• **EXERCISE DIRECTIONS**
The task calls for each record to be given again unchanged, minus any pictures.

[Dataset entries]
Content starts

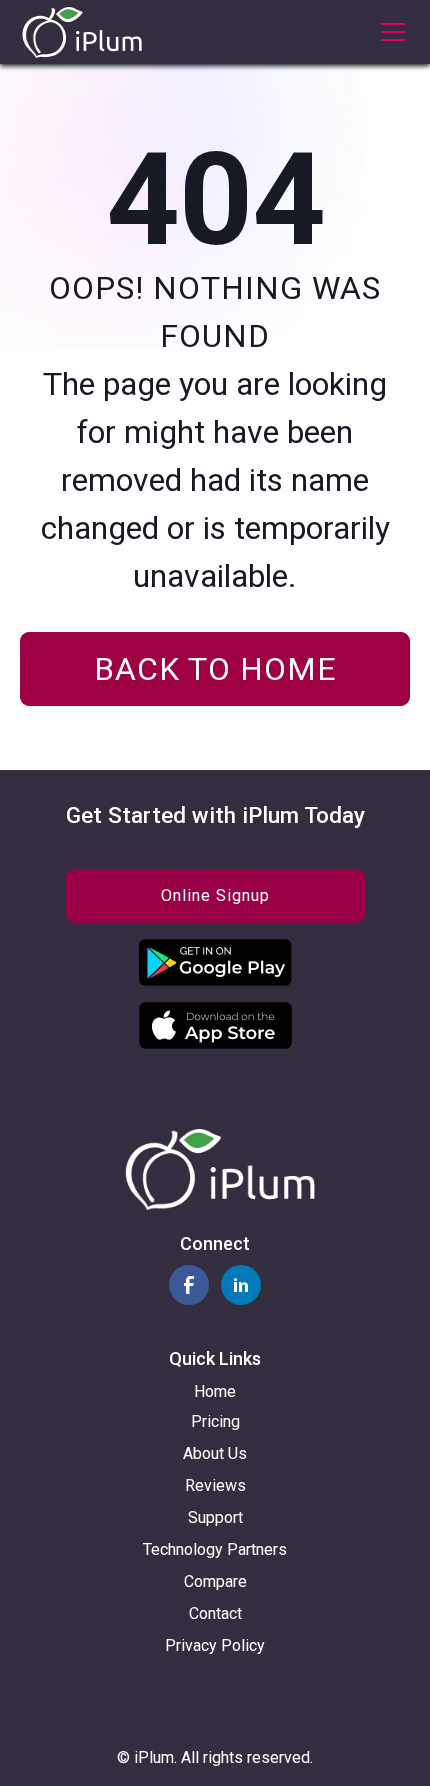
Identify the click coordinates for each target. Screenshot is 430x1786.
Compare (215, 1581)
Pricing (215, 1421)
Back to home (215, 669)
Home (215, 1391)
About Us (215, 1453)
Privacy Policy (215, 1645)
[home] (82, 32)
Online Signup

Content ends

• **FINISHED TASK**
Identify the click coordinates for each target. Screenshot is 430x1786.
Compare (215, 1581)
Pricing (215, 1421)
Back to home (215, 669)
Home (215, 1391)
About Us (215, 1453)
Privacy Policy (215, 1645)
[home] (82, 32)
Online Signup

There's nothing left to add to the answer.